• Given exercise
Can you reproduce the data from the line with "The image size" through the end, changing "computer-use agent" to "desktop assistant" and leaving everything else as it is?

-- START OF Material provided --

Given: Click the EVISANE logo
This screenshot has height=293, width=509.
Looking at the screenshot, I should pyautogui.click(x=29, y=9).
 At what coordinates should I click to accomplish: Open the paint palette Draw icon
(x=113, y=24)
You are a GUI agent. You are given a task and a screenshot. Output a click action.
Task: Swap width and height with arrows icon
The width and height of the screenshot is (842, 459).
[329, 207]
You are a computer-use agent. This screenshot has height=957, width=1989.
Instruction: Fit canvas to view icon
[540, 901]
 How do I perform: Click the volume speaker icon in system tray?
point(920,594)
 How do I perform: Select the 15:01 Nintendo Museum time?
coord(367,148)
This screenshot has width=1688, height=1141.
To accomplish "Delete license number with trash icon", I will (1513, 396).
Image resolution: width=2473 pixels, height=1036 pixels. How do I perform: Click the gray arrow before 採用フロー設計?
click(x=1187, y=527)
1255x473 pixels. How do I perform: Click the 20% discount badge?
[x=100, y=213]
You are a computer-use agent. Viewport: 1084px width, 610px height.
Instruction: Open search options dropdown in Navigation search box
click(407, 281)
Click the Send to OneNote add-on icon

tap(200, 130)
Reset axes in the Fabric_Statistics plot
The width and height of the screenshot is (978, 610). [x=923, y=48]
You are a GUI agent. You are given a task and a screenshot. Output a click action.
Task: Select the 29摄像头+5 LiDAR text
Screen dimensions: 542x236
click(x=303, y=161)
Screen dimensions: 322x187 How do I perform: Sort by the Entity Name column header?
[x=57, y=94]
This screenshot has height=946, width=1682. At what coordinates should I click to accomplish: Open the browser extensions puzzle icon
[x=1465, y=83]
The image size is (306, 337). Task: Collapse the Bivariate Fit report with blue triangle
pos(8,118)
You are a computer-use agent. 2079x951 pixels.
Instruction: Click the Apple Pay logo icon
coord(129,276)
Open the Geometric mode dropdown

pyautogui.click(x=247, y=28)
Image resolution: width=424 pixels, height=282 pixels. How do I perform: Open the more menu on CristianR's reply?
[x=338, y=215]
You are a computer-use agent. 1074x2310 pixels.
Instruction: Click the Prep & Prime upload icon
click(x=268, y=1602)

-- END OF Material provided --

• Answer to this exercise
The image size is (306, 337). Task: Collapse the Bivariate Fit report with blue triangle
pos(8,118)
You are a desktop assistant. 2079x951 pixels.
Instruction: Click the Apple Pay logo icon
coord(129,276)
Open the Geometric mode dropdown

pyautogui.click(x=247, y=28)
Image resolution: width=424 pixels, height=282 pixels. How do I perform: Open the more menu on CristianR's reply?
[x=338, y=215]
You are a desktop assistant. 1074x2310 pixels.
Instruction: Click the Prep & Prime upload icon
click(x=268, y=1602)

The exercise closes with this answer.